Problemas a resolver >>
(1) Diga se cada afirmação a seguir está de acordo com o texto sobre a trajetória profissional. Responda sim ou não e cite literalmente as palavras do texto que decidem a questão.
(a) O trabalho na revista técnica sobre síndromes foi feito como free lancer, em casa.
(b) A cobertura do congresso internacional de 2012 foi feita apenas em texto.
(c) Em 2015, a coleção de publicações sobre deficiência foi doada a uma universidade.
(2) Explique, com base no texto sobre a trajetória profissional, por que o trabalho na revista técnica sobre síndromes foi uma experiência interessante.
(3) Responda às perguntas sobre o texto da trajetória profissional.
(a) Qual ONG realizou o colóquio de 2010?
(b) Qual era o tema das entrevistas em vídeo feitas em 2013?
(c) Que curso Bárbara Garcia fazia em 2015, e em qual instituição?

Texto fornecido >>
━━━━
Em 2010, realizei uma cobertura jornalística completa (vídeos, entrevistas, fotos e texto) de uma reunião da “Convenção sobre os Direitos das Pessoas com Deficiência (ONU)” dentro do colóquio: “Uma Avaliação do Sistema Global de Direitos Humanos sob a Perspectiva do Hemisfério Sul: Estratégias Comuns e Propostas de Reforma”, realizado por uma importante ONG internacional, a Conectas – Direitos Humanos.

Em 2011, comecei a escrever para uma revista técnica sobre síndromes. Trabalhei por 3 anos, como free lancer in home office, realizando pesquisas, entrevistas, reportagens e, principalmente, editando textos de especialistas. Foi uma experiência bem interessante porque aprendi muito sobre aspectos médicos, além de conhecer especificidades de várias deficiências conversando com as famílias.

Em 2012, fiz uma ampla cobertura, em vídeo e texto, sobre um importante congresso internacional de inclusão intelectual para uma ONG. E em 2013, realizei várias entrevistas em vídeo sobre a falta de acessibilidade nas agências bancárias. Foi um trabalho para uma agência de pesquisa de qualidade. Treinei bastante minha atuação como vídeo-repórter.

Em 2015, a então, estudante de Jornalismo da PUC de Campinas, Bárbara Garcia me entrevistou para o seu TCC, e eu relembrei a minha ampla trajetória escolar e profissional com muita saudade e emoção! No mesmo ano, doei uma ampla coleção de importantes publicações sobre deficiência ao “Memorial da Inclusão” do Governo do Estado de SP.
━━━━
Entradas salvas:
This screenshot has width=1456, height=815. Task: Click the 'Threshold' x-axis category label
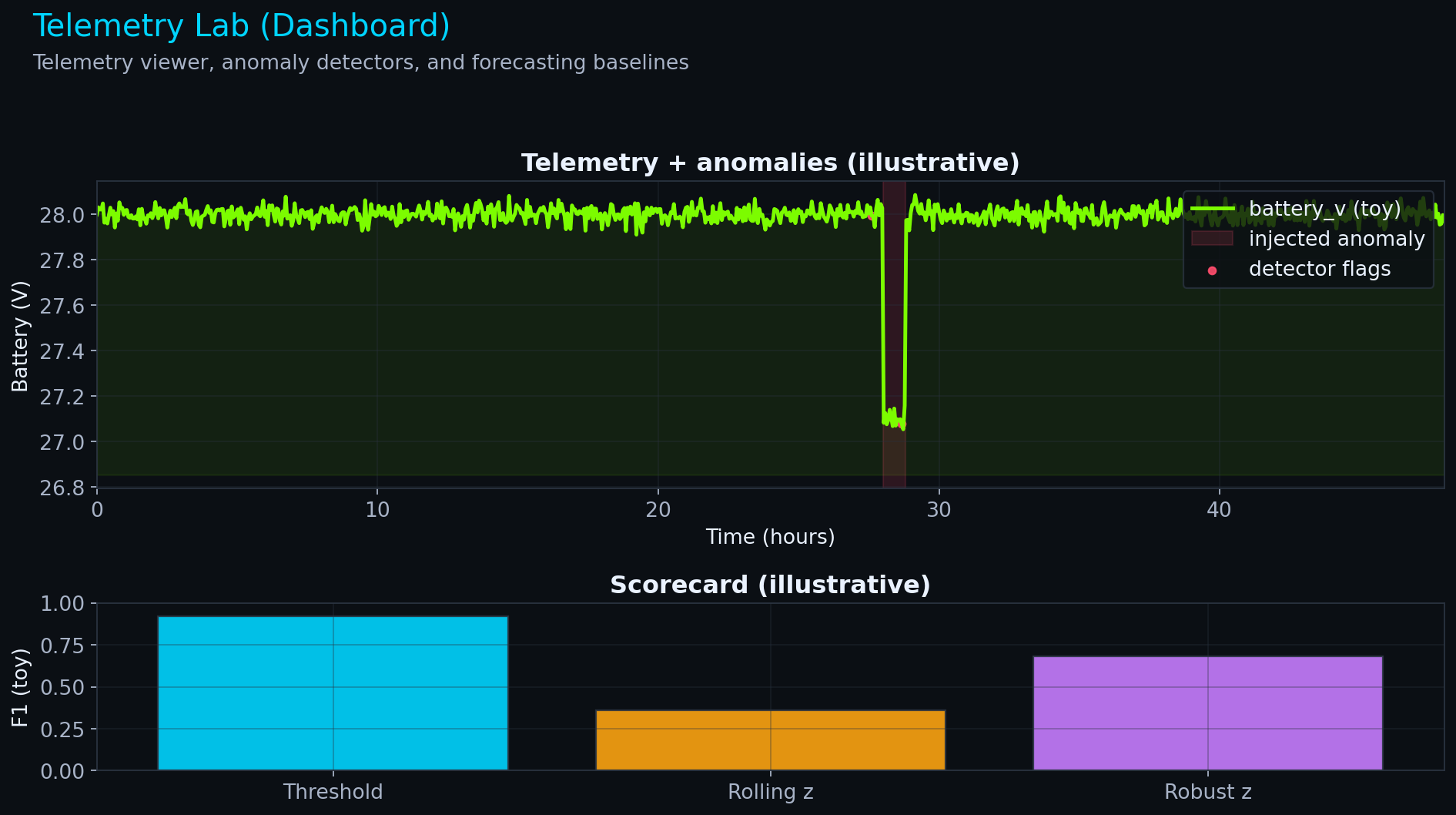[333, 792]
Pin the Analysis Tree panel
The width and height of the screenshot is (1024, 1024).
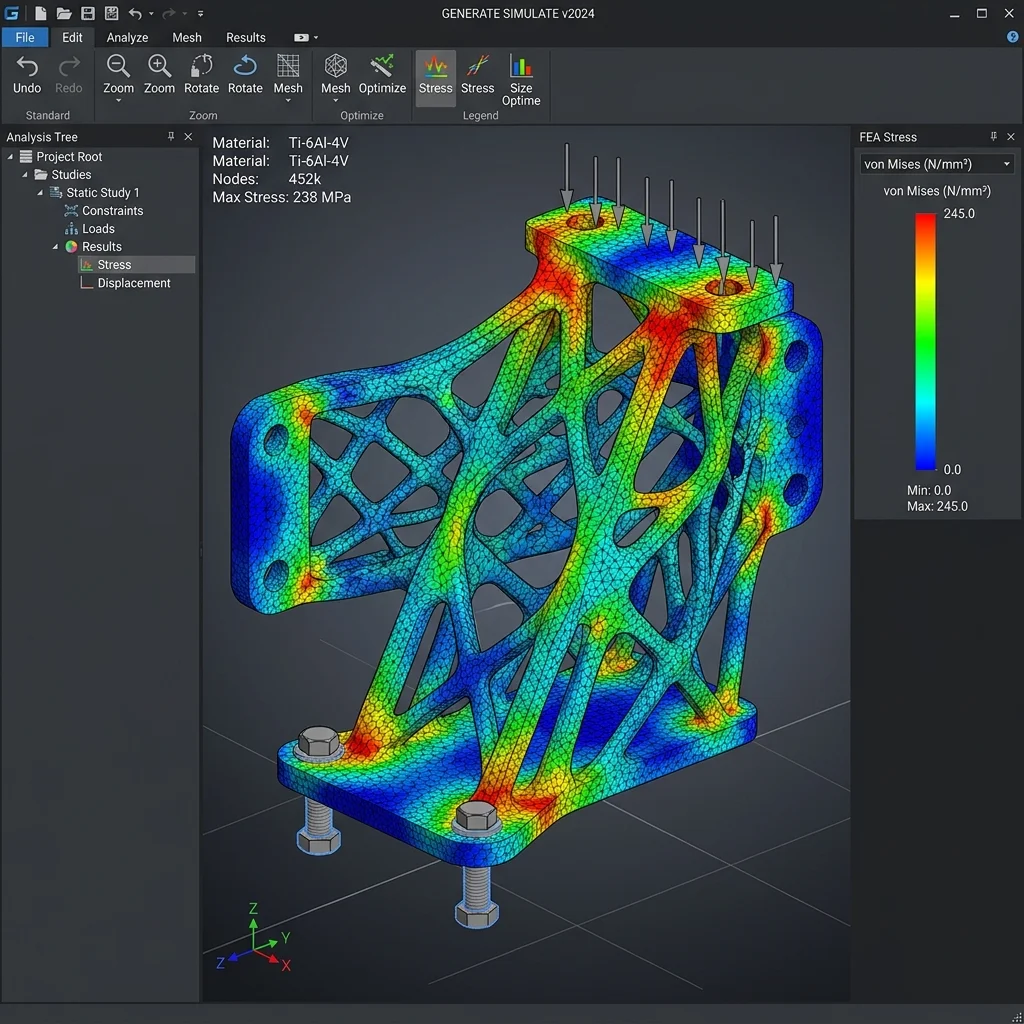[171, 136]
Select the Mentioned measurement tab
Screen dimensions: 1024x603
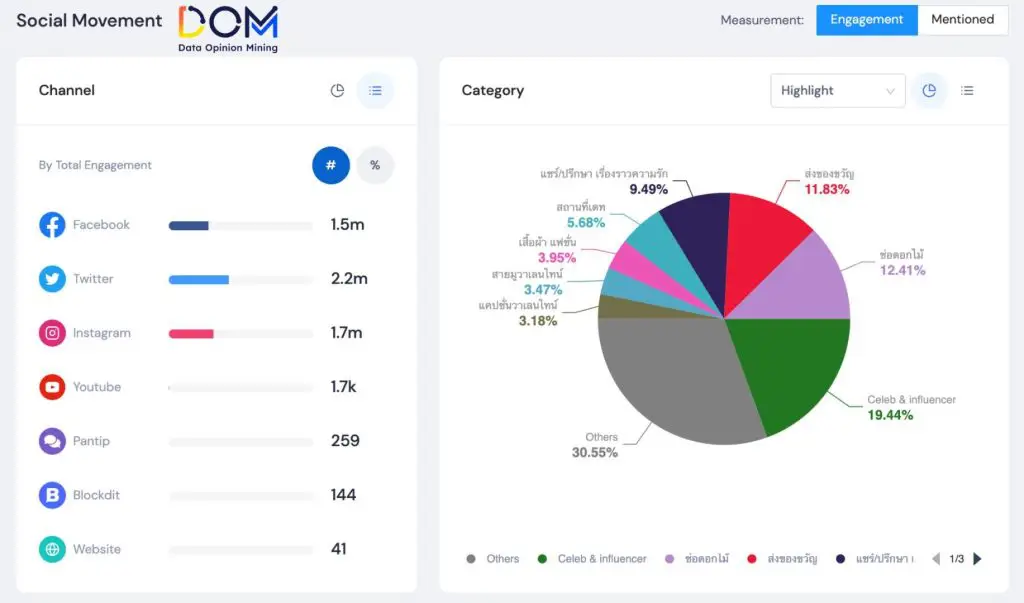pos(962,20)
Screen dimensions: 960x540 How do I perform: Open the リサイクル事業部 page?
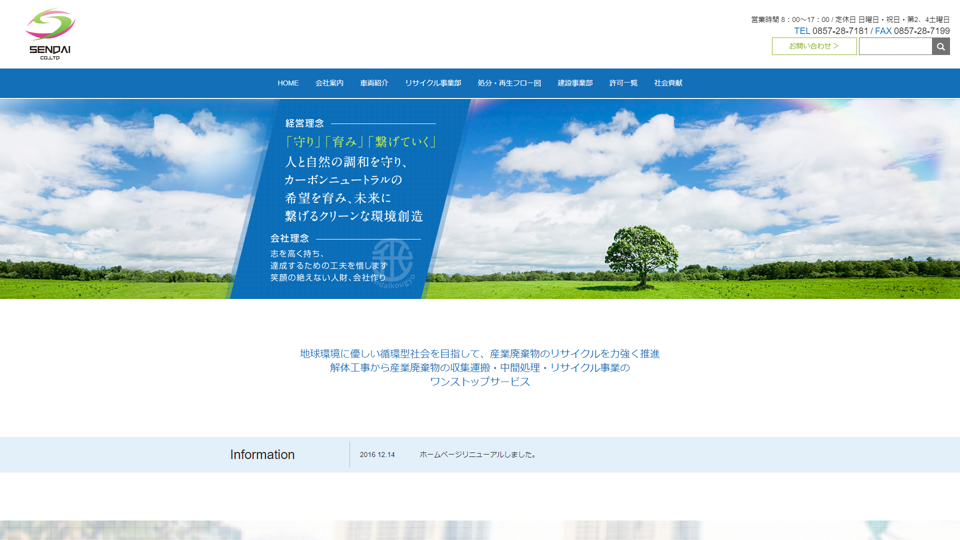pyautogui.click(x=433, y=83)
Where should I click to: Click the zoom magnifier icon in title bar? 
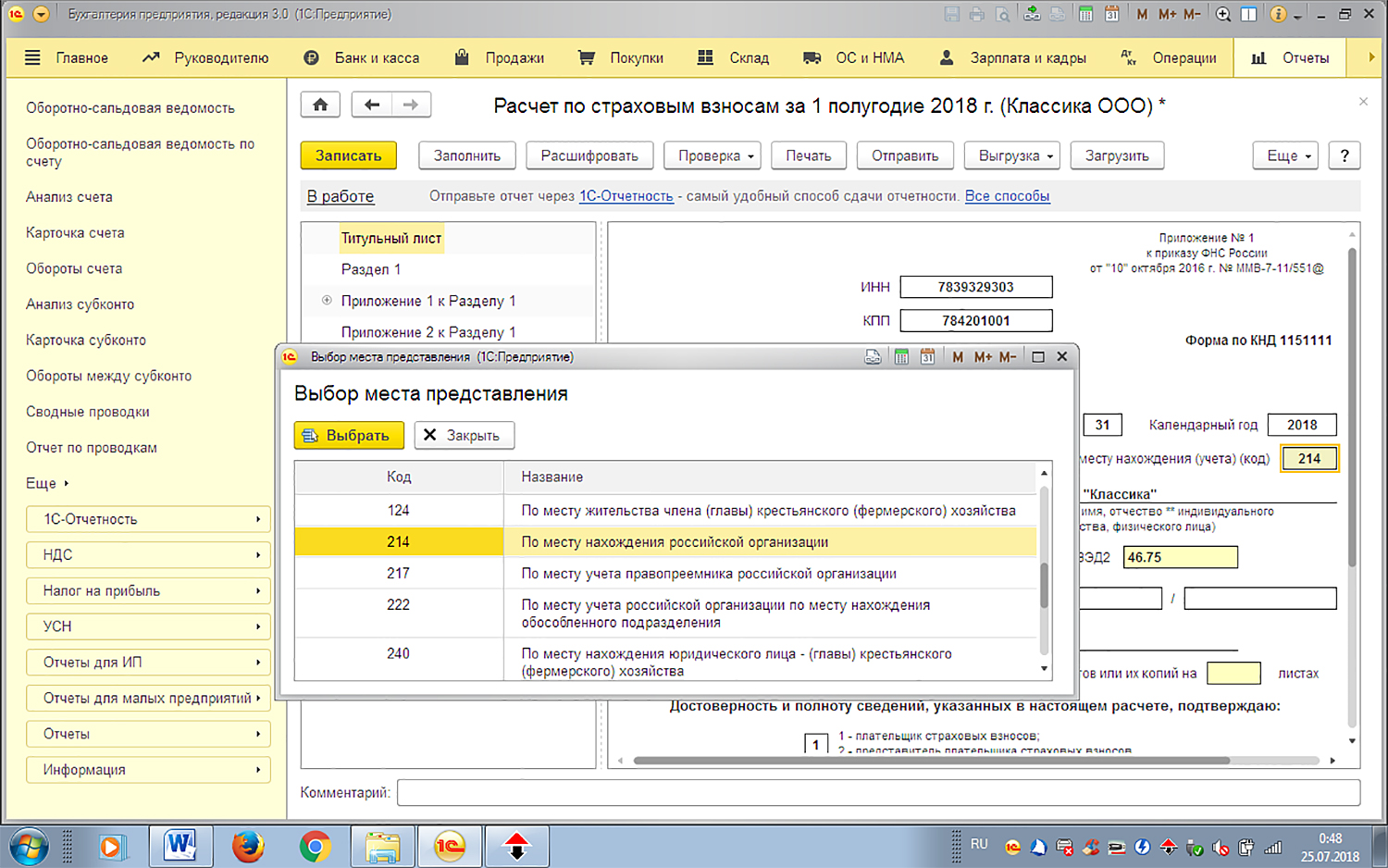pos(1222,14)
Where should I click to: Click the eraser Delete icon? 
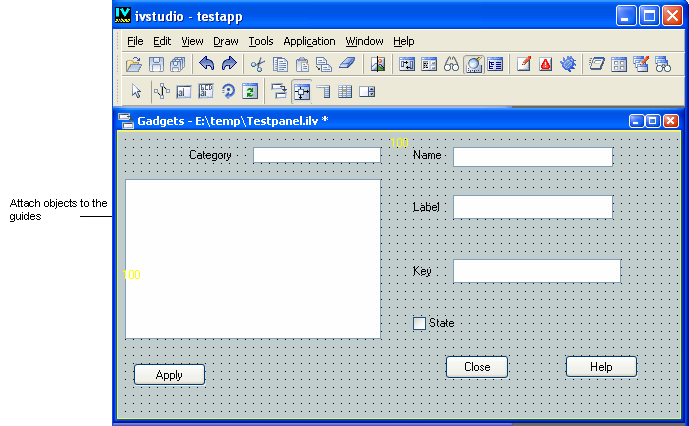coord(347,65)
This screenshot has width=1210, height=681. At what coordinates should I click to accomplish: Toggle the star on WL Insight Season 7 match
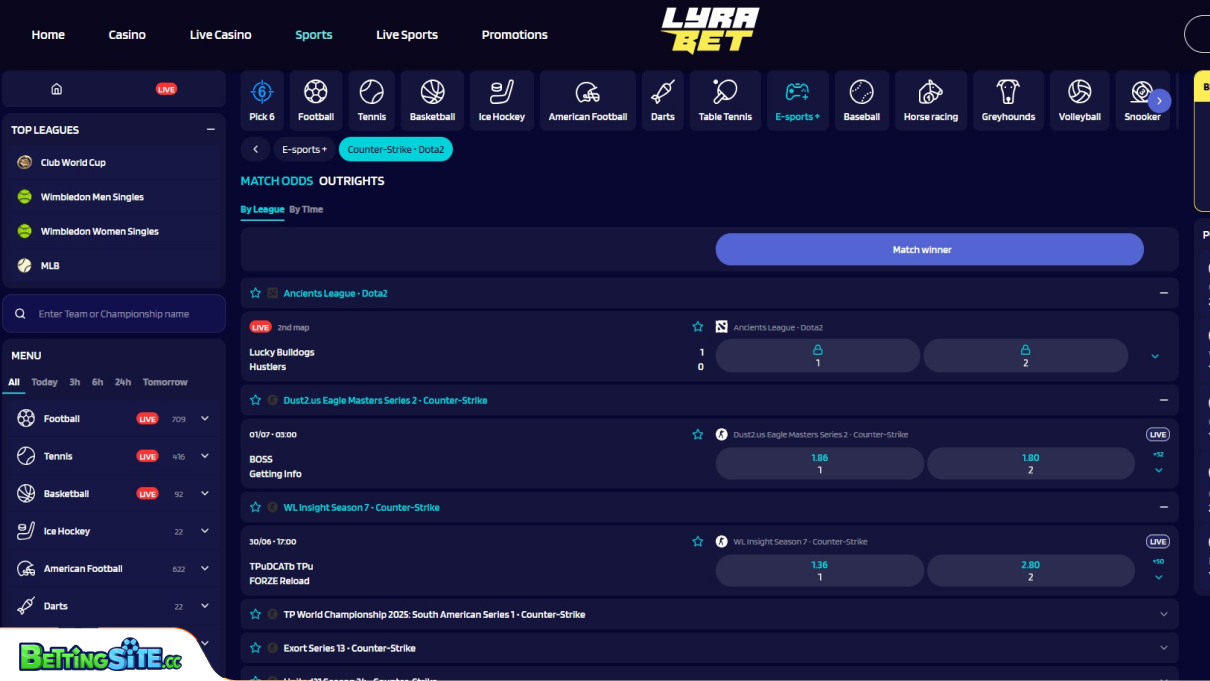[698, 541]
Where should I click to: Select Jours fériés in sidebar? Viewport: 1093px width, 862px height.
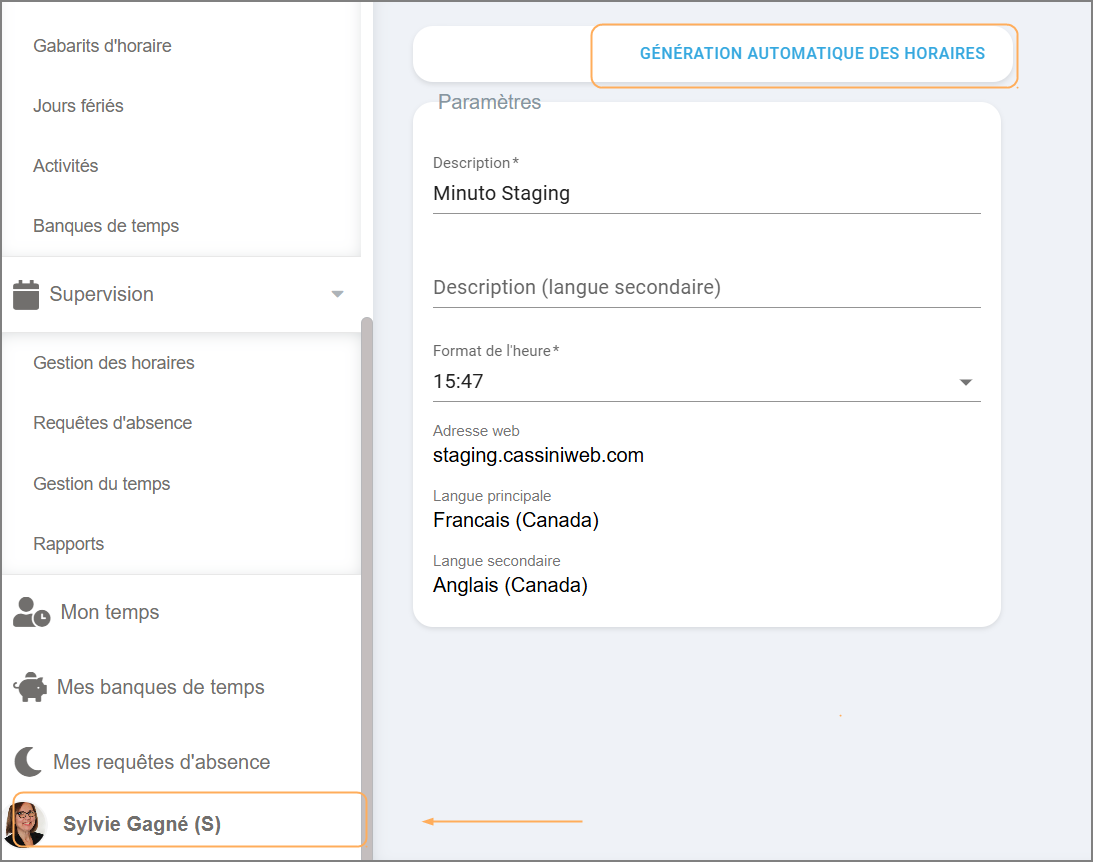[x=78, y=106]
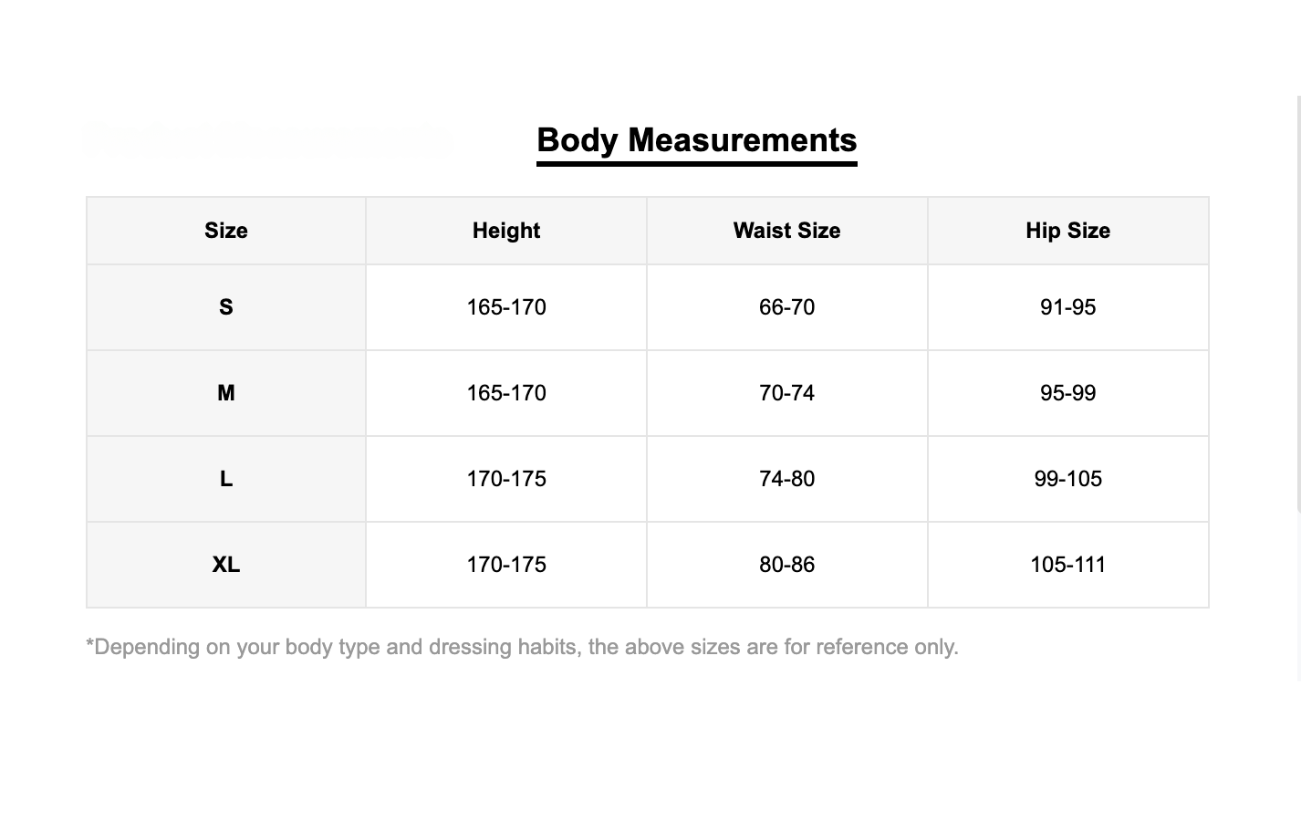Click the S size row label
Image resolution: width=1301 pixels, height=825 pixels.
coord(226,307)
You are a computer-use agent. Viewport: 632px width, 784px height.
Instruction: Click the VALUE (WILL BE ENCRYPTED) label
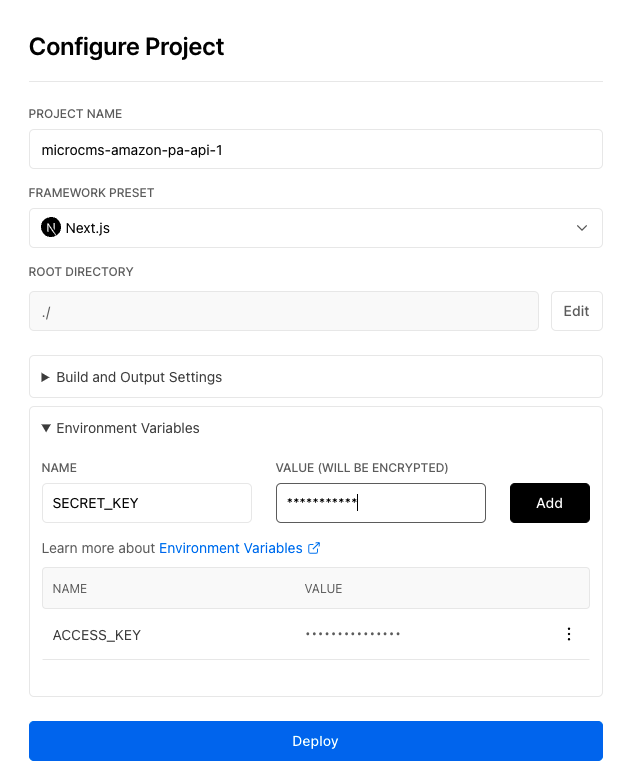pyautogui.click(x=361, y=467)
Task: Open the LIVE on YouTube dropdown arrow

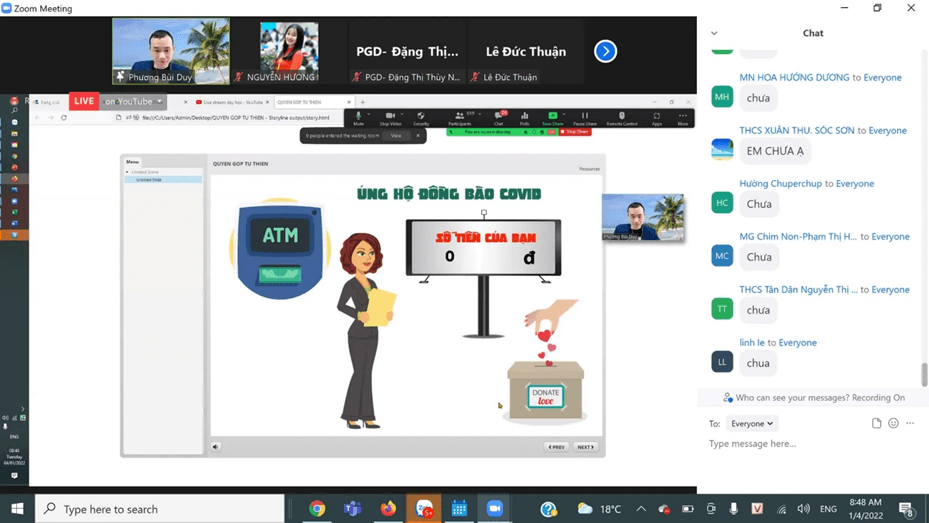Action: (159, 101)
━━━━
Respostas dos exercícios >>
(1)
(a) Sim: "Trabalhei por 3 anos, como free lancer in home office".
(b) Não: "fiz uma ampla cobertura, em vídeo e texto, sobre um importante congresso internacional de inclusão intelectual".
(c) Não: "doei uma ampla coleção de importantes publicações sobre deficiência ao “Memorial da Inclusão” do Governo do Estado de SP".

(2) Foi uma experiência interessante porque trouxe muito aprendizado sobre aspectos médicos. Além disso, permitiu conhecer especificidades de várias deficiências por meio de conversas com as famílias.

(3)
(a) A Conectas – Direitos Humanos.
(b) A falta de acessibilidade nas agências bancárias.
(c) Jornalismo, na PUC de Campinas.